Obiettivo
Rispondi con una frase completa a ciascuna domanda sul brano dedicato a Mozart.
(a) Chi è l'autore del libretto e che mestiere faceva?
(b) Per quale teatro nasce il Singspiel in due atti?
(c) Da quale anno e con quale pubblicazione si diffonde in Europa la vulgata misteriosofica massonica?

Brano scelto
########

Vienna, 1791. È l’ultima primavera della sua vita, ma questo Wolfgang Amades Mozart non può saperlo e sceglie di musicare un soggetto che, sebbene risulti distante da quelli della trilogia dapontiana, passerà alla gloria per la sua luminosa bellezza e originalità. Una favola, che è anche un percorso iniziatico, su libretto di Emanuel Schikaneder, un impresario teatrale con la passione per gli spettacoli dai lauti incassi e ricchi di effetti speciali.
Mozart, non sappiamo bene se per necessità economiche o perché comincia a sentirsi in qualche modo estraneo al mondo, fa così un tuffo nel fantastico e nello spirito della cultura del suo tempo, mettendo in musica uno Zauberstück, spettacolo del meraviglioso concepito per stupire il pubblico e non per edificarlo. Un ritorno ludico all’infanzia che genera quasi un senso di sbalordimento se pensiamo che fra le opere coeve ritroviamo La Clemenza di Tito e il Requiem.
Die Zaüberflote, Singspiel in due atti con 21 numeri musicali molto vari, nasce non per un teatro di corte ma per il periferico Theater Auf der Wieden ed è frutto della crescente familiarità tra il suo librettista e il genio di Mozart, che in quest’opera mette in musica la ricerca della conoscenza attraverso un percorso ricco di immagini fantastiche che affonda le sue radici nella vulgata misteriosofica massonica, diffusasi in Europa a partire dal 1731 con la pubblicazione dell’opera Séthos, Histoire ou vie, tirée des monuments, anecdotes de l’ancienne Egypte dell’abate Terrasson.

########

Materiale fornito
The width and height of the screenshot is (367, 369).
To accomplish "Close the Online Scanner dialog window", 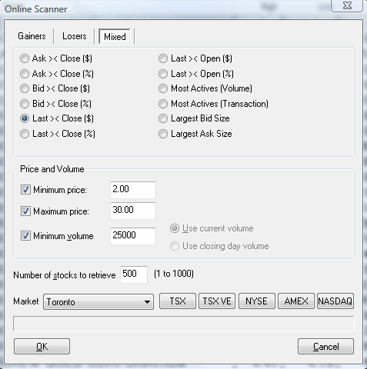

########

Risposta attesa
(a) L'autore del libretto è Emanuel Schikaneder, un impresario teatrale.
(b) Il Singspiel nasce per il periferico Theater Auf der Wieden e non per un teatro di corte.
(c) La vulgata misteriosofica massonica si diffonde in Europa a partire dal 1731, con la pubblicazione dell'opera Séthos dell'abate Terrasson.